Есть другая ситуация, когда происходит откровенное злоупотребление со стороны потребителей, являющихся "категорийными", то есть неотключаемыми. Это управляющие компании ЖКХ, предприятия, которые являются жизнеобеспечивающими для тех или иных городов (очень часто — местные водоканалы), это потребители, у которых система энергоснабжения выстроена таким образом, что за ними находятся градообразующие предприятия. Они абсолютно сознательно копят задолженность, понимая, что с ними ничего не сделают.
Еще бы отнес к перечню факторов увеличивающуюся задолженность со стороны бюджетных потребителей. Дело в том, что бюджет выделяет деньги по определенным правилам: к суммам на электроэнергию за прошлый год прибавляется процент инфляции текущего года. Но у нас потребители покупают электроэнергию по свободным ценам, и, если говорить объективно, происходит разрыв — рост цен на электроэнергию опережает инфляцию. Я считаю, что нужно принимать меры, направленные на ужесточение платежной дисциплины.
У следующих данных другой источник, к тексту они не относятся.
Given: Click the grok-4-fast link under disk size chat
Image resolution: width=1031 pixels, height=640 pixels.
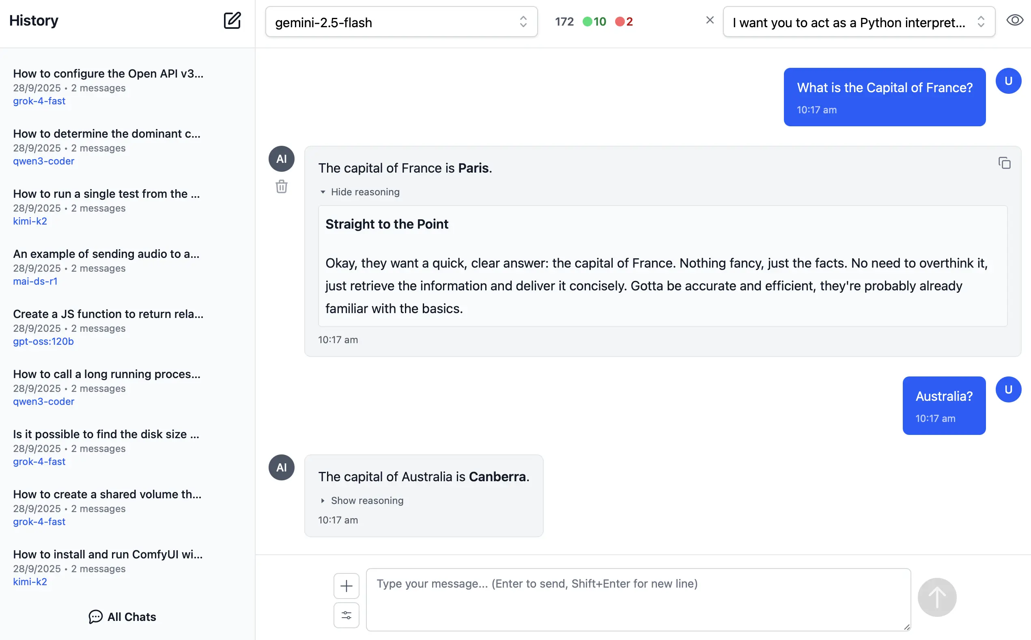Looking at the screenshot, I should (39, 461).
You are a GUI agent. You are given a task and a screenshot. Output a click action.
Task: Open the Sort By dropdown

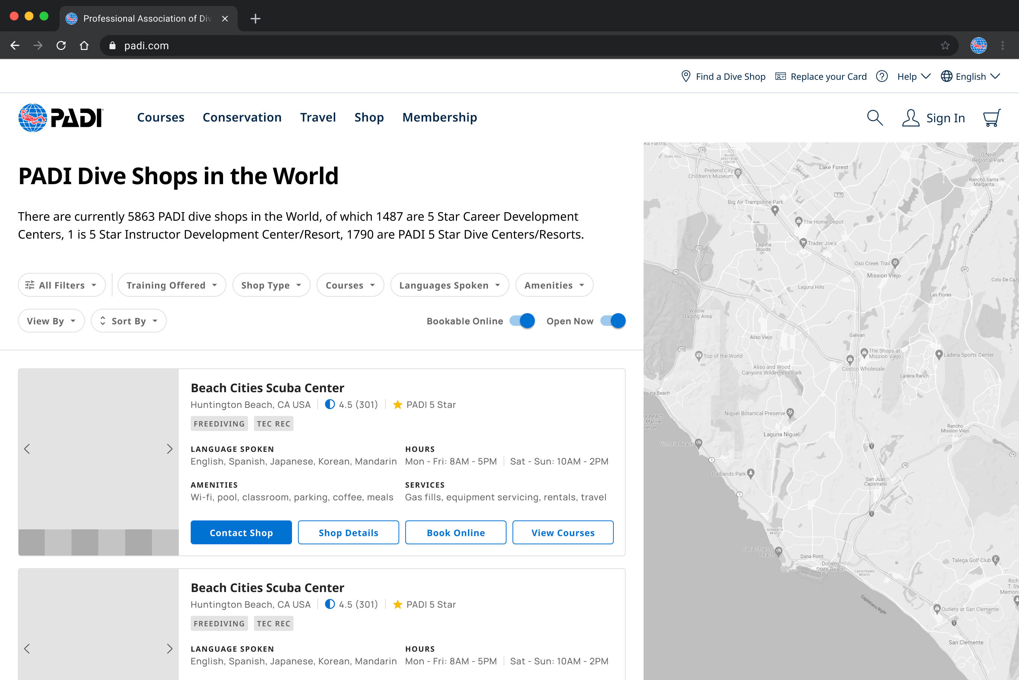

Они могут быть непопулярны, но работать в этом направлении необходимо.
— "Совет рынка" должен заниматься решением проблем розничного рынка электроэнергии?
— В законе сказано, что должен, и мы будем этим заниматься. Мы начали принимать участие в разработке правил для розницы, активно участвуем в межведомственной рабочей группе. Я считаю, что электроэнергетика начинается от генератора и заканчивается розеткой. Это не значит, что "Совет рынка" должен контролировать все полностью, но в электроэнергетике мы должны быть центром компетенции, который в состоянии понять и рассказать, что и как происходит.
— Ваш конкурент на выборах главы "Совета рынка" Дмитрий Говоров рассказывал о росте расходов партнерства. Потребуют ли дополнительных затрат новые направления работы НП, например тот же розничный рынок, более активная работа с госорганами?
— Не всегда бюджет зависит от количества функций. Выполнять их можно по-разному, и, честно говоря, не все существующие функции исполняются аппаратом партнерства достаточно активно. Надо включить третью-четвертую скорость и двигаться в этом направлении. Есть действительно дополнительные расходы, которые нам придется понести: так, в соответствии с постановлением правительства мы теперь должны иметь своих представителей в региональных энергетических комиссиях. Это значит, что нужно найти людей в каждом из регионов, по всей стране, платить им зарплату. Да и здесь, в Москве, нет людей, которые могли бы обрабатывать всю информацию, получаемую из регионов. А то, что связано с проведением большего количества совещаний, нас не пугает.